TRUS guided biopsy protocol

Patients were placed in the lateral decubitus position with the right knee flexed towards the belly, and TRUS guided needle biopsy was performed. A standard 12-core biopsy protocol (6 laterally targeted biopsies in addition to para-sagittal sextant biopsies) was used for each patient. An ultrasound with a 7.5 MHz transrectal probe (BK Medical) and an automatic biopsy instrument attached to an 18-gauge needle was used. Transverse and longitudinal section images were obtained and prostate volume was measured before taking the samples. The prostate volume was calculated by applying the prostate ellipsoid formula (prostate size = 0.5233 × length × width × anteroposterior length). A 19 G Chiba needle and 10 ml, 2% prilocaine was used for periprostatic block local anesthesia and a 20 cm, 18 G automatic biopsy needle were used to perform biopsies.
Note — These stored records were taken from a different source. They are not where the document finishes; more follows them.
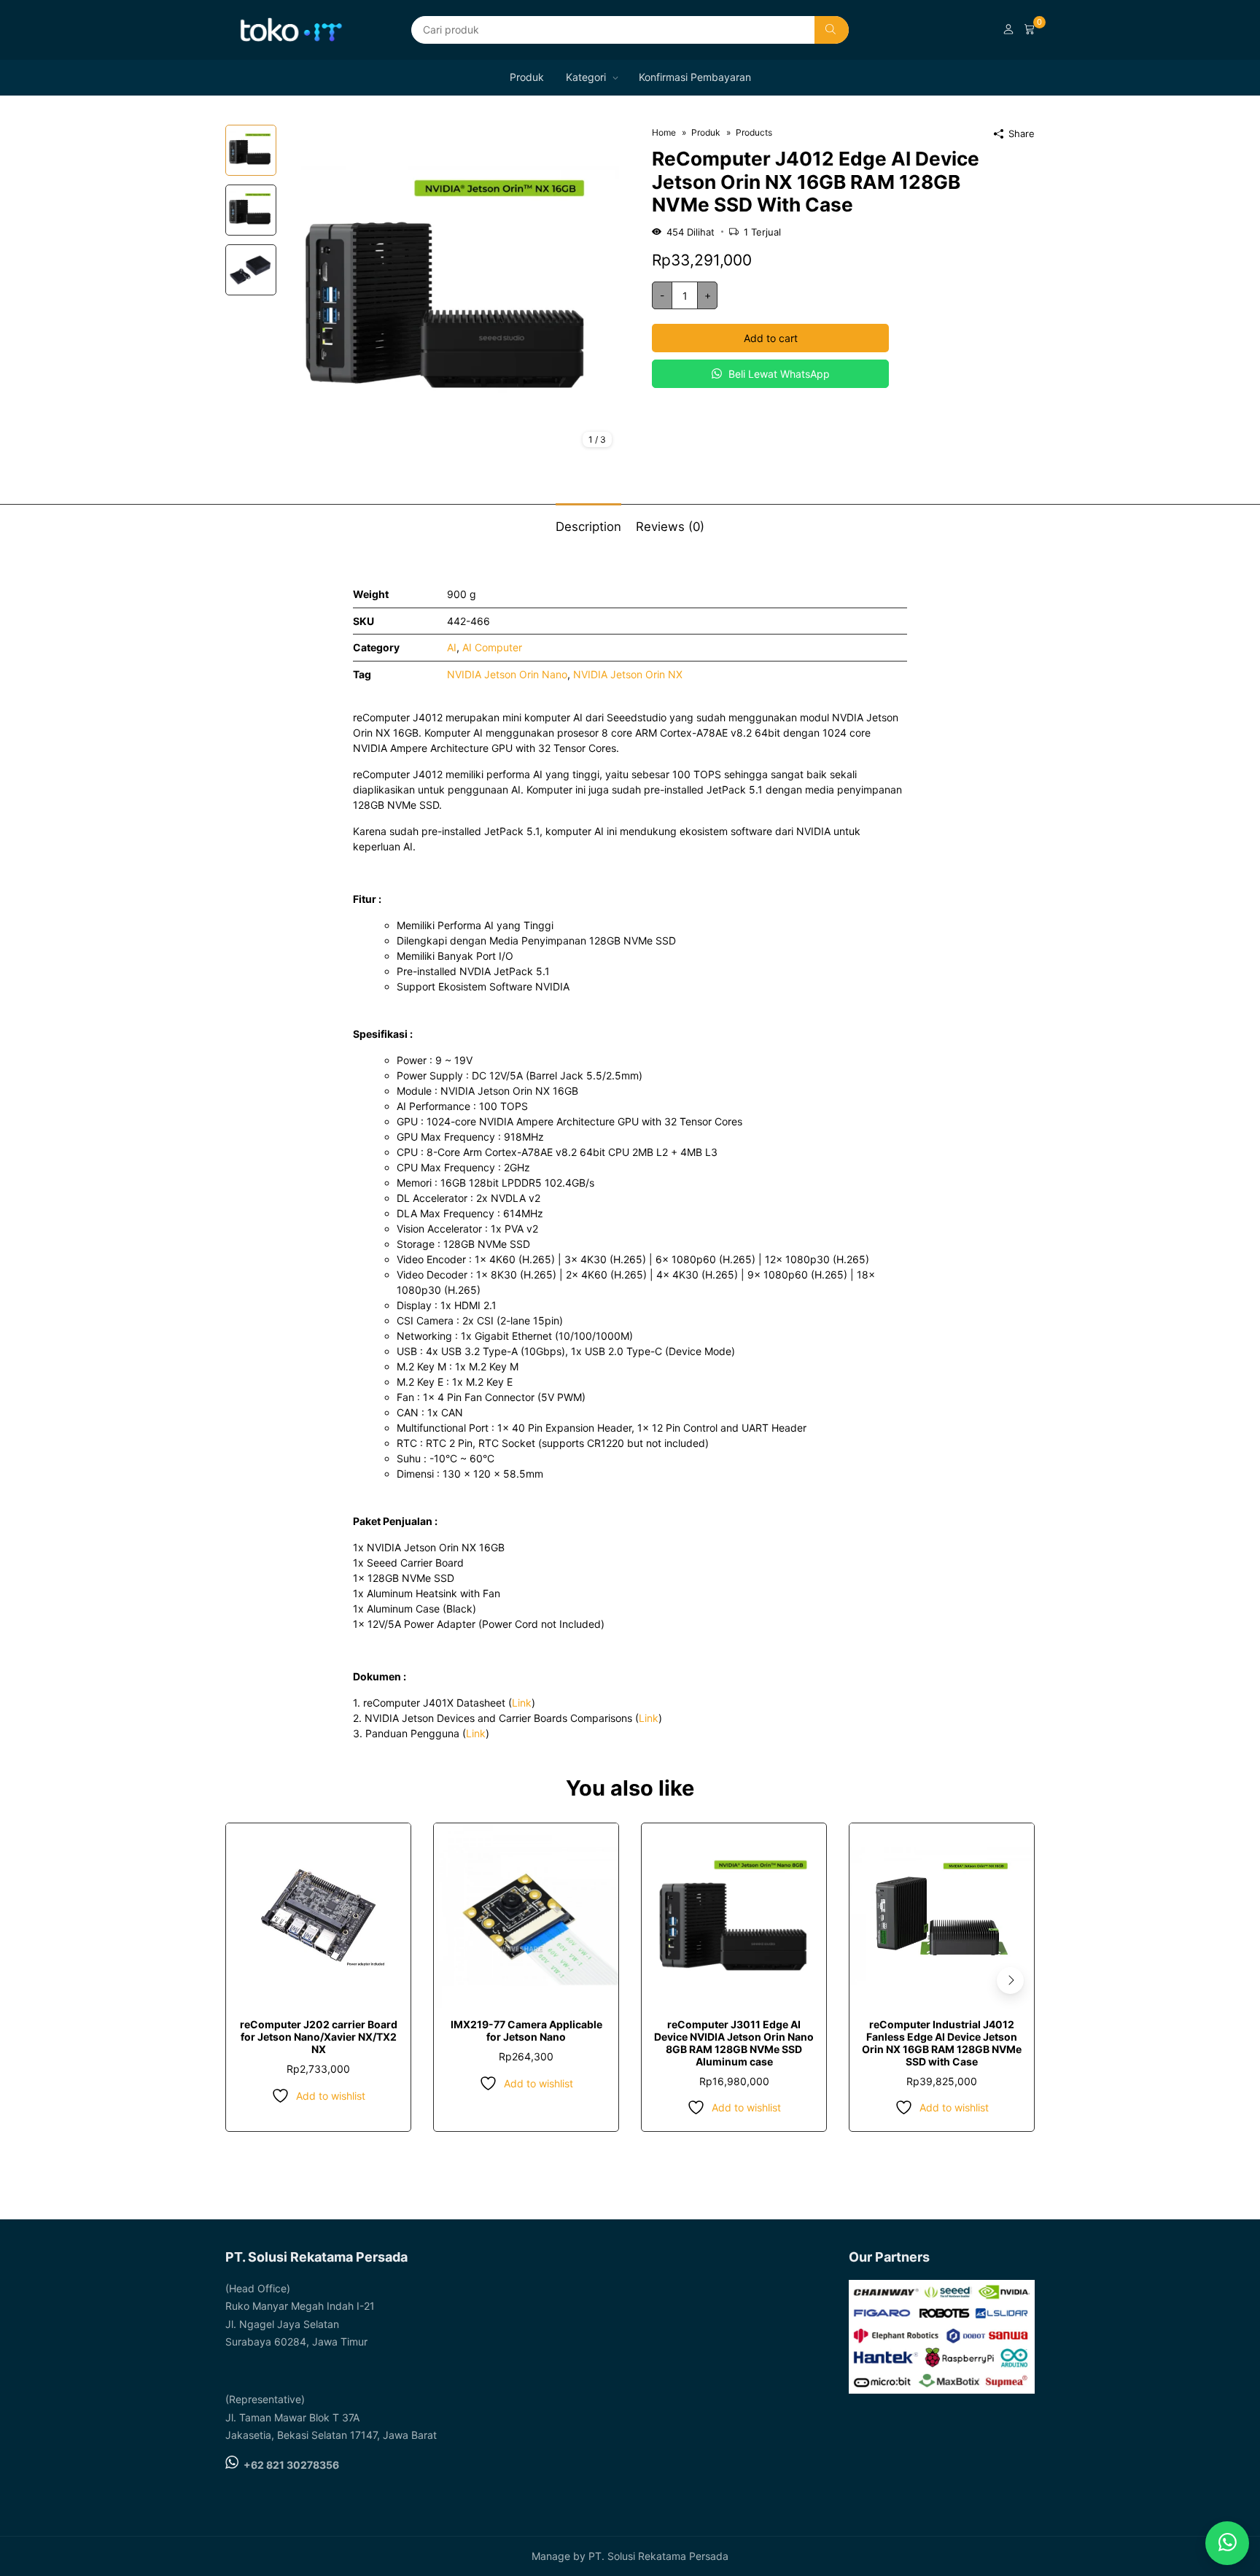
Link (522, 1702)
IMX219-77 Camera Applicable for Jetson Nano (526, 2030)
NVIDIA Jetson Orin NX (627, 674)
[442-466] (451, 291)
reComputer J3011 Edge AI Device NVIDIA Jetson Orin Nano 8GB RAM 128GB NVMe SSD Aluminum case (734, 2042)
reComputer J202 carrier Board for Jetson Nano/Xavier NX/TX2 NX (318, 2036)
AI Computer (492, 647)
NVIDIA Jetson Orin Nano (507, 674)
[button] (1010, 1980)
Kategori (586, 77)
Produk (527, 77)
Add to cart (771, 338)
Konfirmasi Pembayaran (695, 77)
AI (451, 647)
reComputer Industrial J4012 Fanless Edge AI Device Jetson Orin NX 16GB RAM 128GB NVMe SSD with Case (942, 2042)
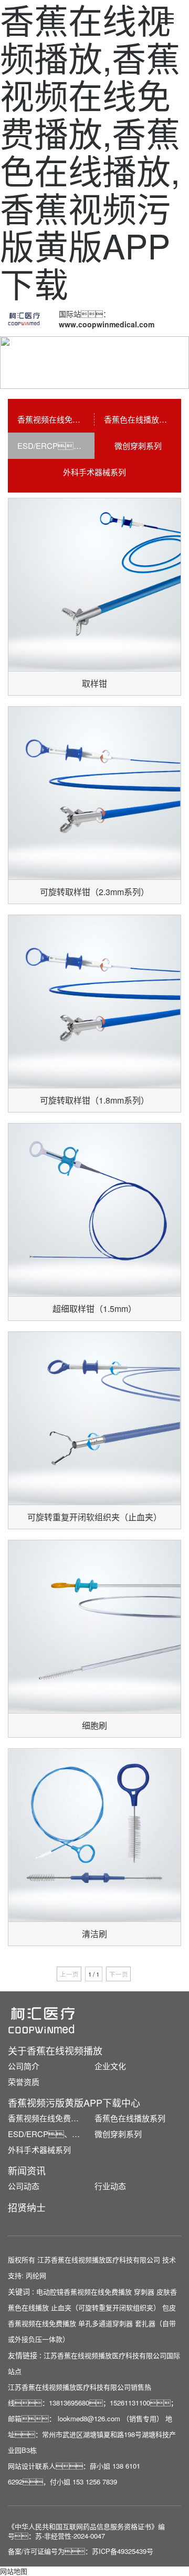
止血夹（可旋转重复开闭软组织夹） (105, 2307)
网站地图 (13, 2571)
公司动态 (23, 2185)
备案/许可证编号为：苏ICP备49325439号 (80, 2551)
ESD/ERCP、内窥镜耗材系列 (51, 2133)
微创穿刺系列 (138, 445)
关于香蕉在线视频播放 (55, 2050)
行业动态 (110, 2185)
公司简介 (23, 2065)
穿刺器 (144, 2292)
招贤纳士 (27, 2207)
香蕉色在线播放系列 (139, 419)
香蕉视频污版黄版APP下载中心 (74, 2102)
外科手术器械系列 (94, 471)
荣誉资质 (23, 2081)
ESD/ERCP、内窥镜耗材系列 (55, 445)
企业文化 (110, 2065)
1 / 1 (93, 1974)
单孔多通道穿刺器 (105, 2323)
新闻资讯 (27, 2170)
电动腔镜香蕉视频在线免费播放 (84, 2292)
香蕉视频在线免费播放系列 (55, 419)
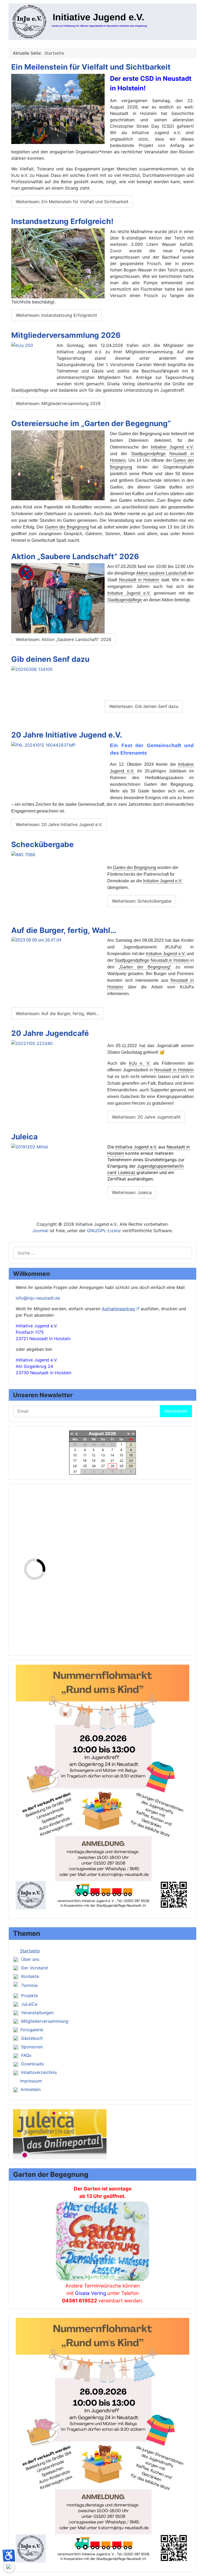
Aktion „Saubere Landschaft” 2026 (75, 556)
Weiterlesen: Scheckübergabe (141, 901)
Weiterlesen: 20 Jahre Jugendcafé (146, 1117)
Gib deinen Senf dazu (50, 659)
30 (131, 1466)
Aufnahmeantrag (118, 1308)
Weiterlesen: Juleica (132, 1192)
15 (121, 1455)
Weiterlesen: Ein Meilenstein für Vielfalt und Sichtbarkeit (72, 201)
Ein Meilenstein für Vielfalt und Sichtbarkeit (91, 66)
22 (121, 1461)
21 (112, 1461)
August (96, 1433)
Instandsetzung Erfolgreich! (62, 221)
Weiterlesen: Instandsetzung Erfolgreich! (56, 315)
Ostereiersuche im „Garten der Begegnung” (91, 423)
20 (103, 1461)
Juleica (24, 1136)
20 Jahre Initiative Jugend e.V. (66, 734)
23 (131, 1461)
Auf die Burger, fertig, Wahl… (63, 930)
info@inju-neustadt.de (38, 1298)
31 (75, 1471)
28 (112, 1466)
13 (103, 1455)
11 (84, 1455)
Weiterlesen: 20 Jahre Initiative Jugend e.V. (59, 824)
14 (112, 1455)
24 (75, 1466)
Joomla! (40, 1230)
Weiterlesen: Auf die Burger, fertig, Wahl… (57, 1013)
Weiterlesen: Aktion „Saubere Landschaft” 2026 (63, 639)
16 (131, 1455)
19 (93, 1461)
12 (93, 1455)
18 (84, 1461)
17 (75, 1461)
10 (75, 1455)
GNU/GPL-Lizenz (104, 1230)
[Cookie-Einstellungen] (9, 2567)
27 (103, 1466)
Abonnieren (175, 1411)
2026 (110, 1433)
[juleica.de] (60, 2133)
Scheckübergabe (42, 844)
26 (94, 1466)
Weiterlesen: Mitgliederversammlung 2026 (58, 403)
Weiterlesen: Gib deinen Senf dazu (143, 706)
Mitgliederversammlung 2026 (66, 335)
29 (121, 1466)
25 (85, 1466)
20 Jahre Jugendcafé (50, 1033)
Prior to the procedure, urinary tract infection was ruled out with urinalysis and urine culture. Antibiotic prophylaxis was given to all patients.

Statistical analysis

The data analysis was performed using SPSS (Statistical Package for Social Sciences) for Windows Version 21.0 (SPSS Inc, Chicago, Illinois, USA). Descriptive statistics for variables with a normal distribution and categorical variables were shown as mean ± standard deviation and percentage. Chi-square test was used for the analysis of continuous variables and one way ANOVA test and Kruskal Wallis tests were used to compare continuous variables. Any p values <.05 was considered as significant.

Before we set up the scenarios that we have mentioned above, we tried to find a way to select the most appropriate sample number and site(s). After a few discussions with the scientists in the Department of Engineering, we decided to use an artificial intelligence technique that could also “learn” from an existing database. For that purpose, we chose support vector machines which were supervised learning models with associated learning algorithms that analyze data used for classification and regression analysis. When it is not possible to classify data in a linear method, a nonlinear classification is used as in our study. We used support vector machines (SVM) to define if any of the cores taken during standard prostate biopsy contributed to the results more than the others.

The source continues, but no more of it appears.